Ethanol is not a nutrient. Fructose is.
I haven't had the time to listen through his entire argument, but I'm skeptical to put it mildly. The first substantial part of evidence that he supports his argument with is that people have increased energy uptake from sugars as a percentage of diet over the past decades. What does this have to do with labeling fructose as a poison? There are other basic nutrients that the liver has to metabolize before anything else can use them, like lipid conversion and consumption of amino acids for energy.
So, maybe the problem is just that large parts of the population are effectively ODing on fructose by eating overly sweetened food, like you can get health problems by overloading the digestive system with any other nutrient.

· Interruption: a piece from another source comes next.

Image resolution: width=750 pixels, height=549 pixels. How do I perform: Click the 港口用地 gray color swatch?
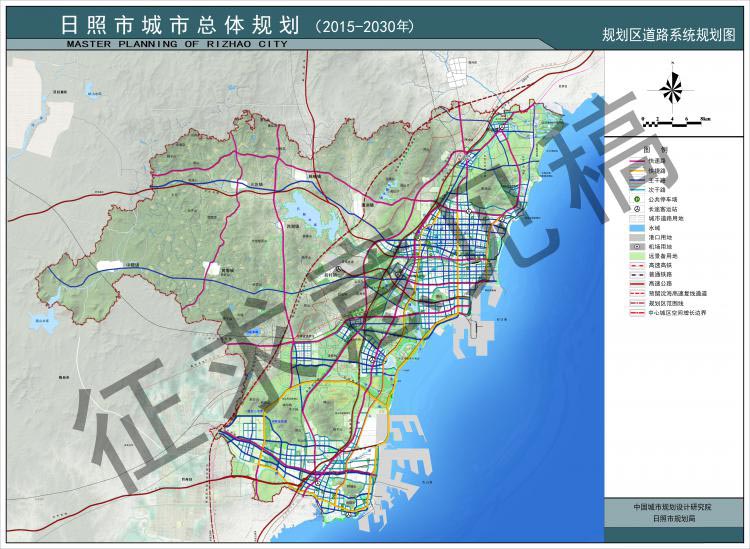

I'll keep eating my apples. What's really neat btw is that you can feel the sugar high hit you faster with fruits with a high glucose content. When I ran an ultra, we would have fun at the aid stations eating grapes and seeing how many seconds it would take to feel the effect - in a glucose-starved bloodstream, it was on the order of ten seconds. It goes straight to work :)
The trouble is that there isn't an exact definition of "nutrient." Ethanol is calorie-positive, so you do get something useful out of consuming it. By that definition, it's as much a nutrient as olive oil, or whathaveyou. By the same token, there isn't an exact definition of what a "poison" is either.
Metabolically, fructose and ethanol are processed very similarly, and have very similar effects on the body.
This isn't simply an "everything in moderation" argument. The FDA and the USDA have treated glucose, sucrose, and fructose as interchangeable from a public health point of view. Lustig simply points out that this is a bad idea, and that people have suffered as a result of following these guidelines.